Wednesday, October 29, 2008

COLORS OF THE SEASON

Kitigawa Utamaro: Dragonfly & poppies

"This dragonfly has dyed his body autumn"
--Bakasui

I wake up in the dark and reach for corduroys and knits in shades of green and rust.

A partly pieced quilt top starts in pale yellows and runs through the earth tones to end in deep forest green.

I look up, close my eyes, sniff the wind. Change is in the air. It is a good season, somehow, for weapons kata. May my strikes be as crisp as the Arkansas Black apples that spill from my basket.

Wednesday, October 22, 2008

MAKE YOUR CHOICES


If I use the shovel too much, I cannot use the jo or the bokken.
If I walk too far, I cannot do aiki taiso.
If I sew too much, I cannot grasp or pin.

If I do too much, I have to take meds, and cannot train.
If I think too much, I get a migraine and cannot train.

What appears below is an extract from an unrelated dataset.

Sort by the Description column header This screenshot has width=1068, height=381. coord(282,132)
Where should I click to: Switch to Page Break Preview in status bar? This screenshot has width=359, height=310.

When I can keep things in balance, I get to do some of everything every week.

Friday, October 10, 2008

TAKING RESPONSIBILITY


I'm used to teaching informally; it's been part of every nursing job I've ever had. I've enjoyed teaching beginning painting in small classes or for individual students, and have mentored a particularly talented and hardworking sewing student (who is now a costume intern at ACT!)

But it's been several years since I've been part of an aikido community in which I really had a role to play in the sempai/kohai relationship, that Japanese tradition in which students (or employees, in any given setting) at each level have a responsibility to support and teach those junior to them. As Rocky Izumai points out, it serves many useful purposes in the aikido dojo. For me, it contributes to mindfulness in a couple of ways.

The first is that there is a general awareness that I'm expected to be a role model. So besides working on my technique when I train, there is a greater sense of polishing my attitude: how am I interacting with everybody? how well am I carrying out what is asked? One thing I'm working on now is not overtly revealing my frustration when my hands can't quite do something "the right way;" instead, being calm so I'm not a disruptive presence and so I'm receptive to what the instructor is suggesting.

The second is that it calls for taking a wider view - maybe both a little more zanshin and a little more "distant mountains" gaze - seeing the larger picture of what the dojo needs. For instance, last night after class, Sensei asked a teenaged student to please fold the hakama of one of our black belts. He went over to do so, but grumbling slightly about not knowing how. I asked Sensei if she'd like me to offer to show him, and she said yes. As it happened, I ended up as kohai getting clarification on which folding method is preferred, and as sempai, demonstrating it start to finish for my kohei. It felt very satisfying.

Which may be one of the most enriching parts of the sempai-kohei relationship (in a healthy dojo culture): it provides a concrete albeit changing role for each dojo member, building true community.